[Begin Information supplied]

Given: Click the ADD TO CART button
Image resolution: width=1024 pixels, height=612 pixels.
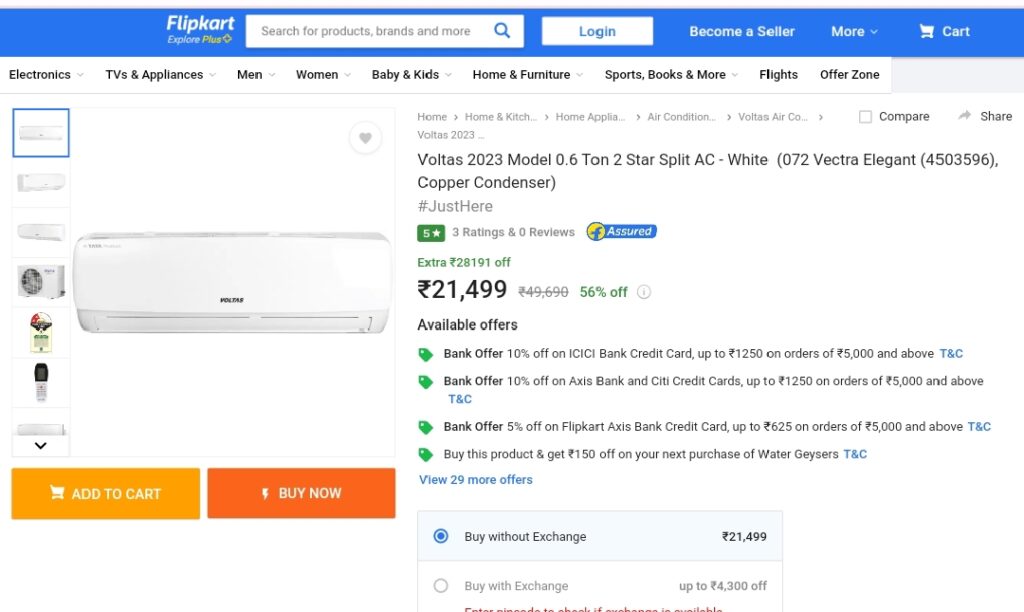Looking at the screenshot, I should (106, 493).
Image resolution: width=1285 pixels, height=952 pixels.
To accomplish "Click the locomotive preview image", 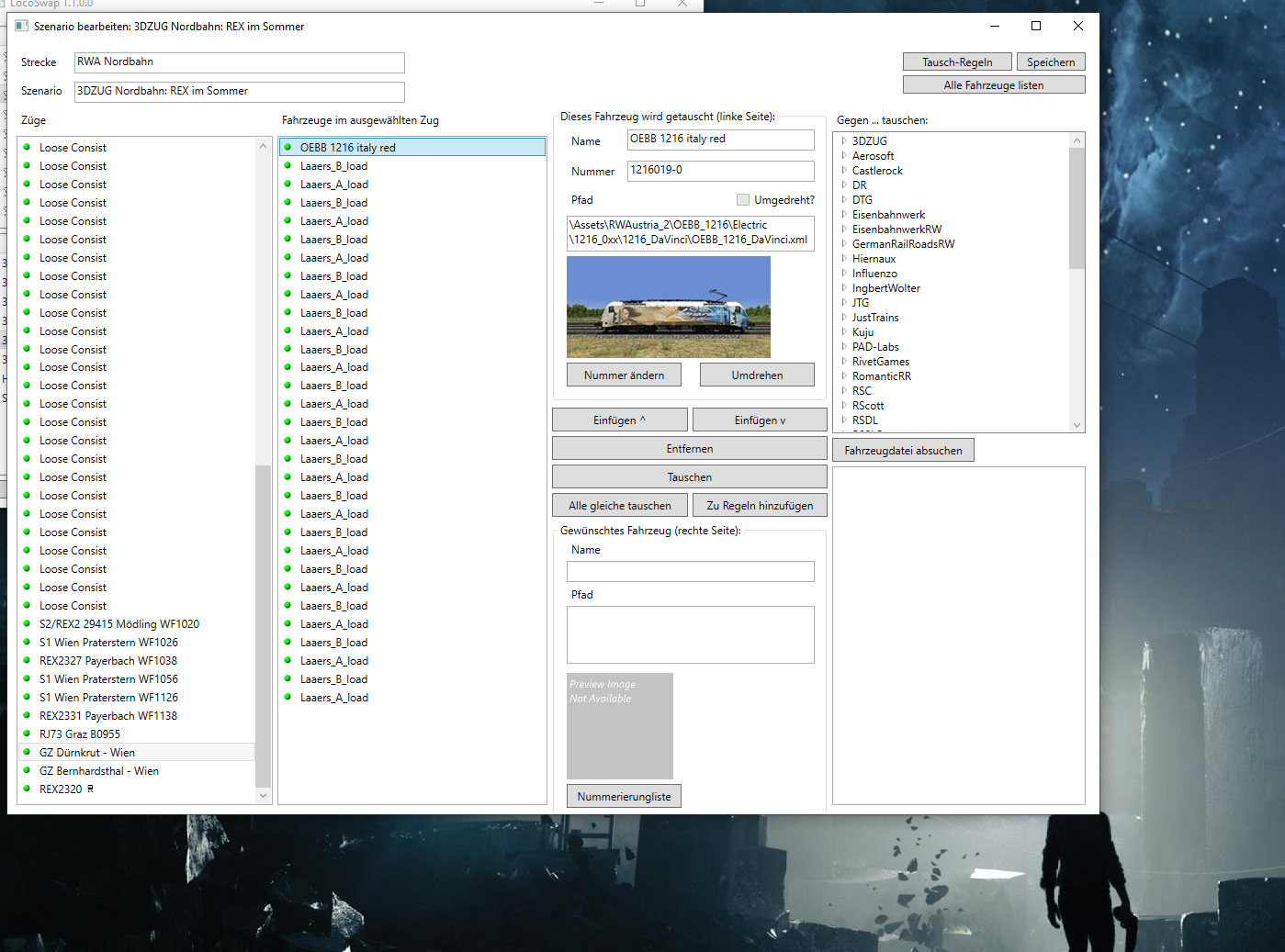I will coord(668,307).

[End Information supplied]

What the task requires:
List each line from the items above that contains the word "resolution".

Solution:
Image resolution: width=1024 pixels, height=612 pixels.
Image resolution: width=1285 pixels, height=952 pixels.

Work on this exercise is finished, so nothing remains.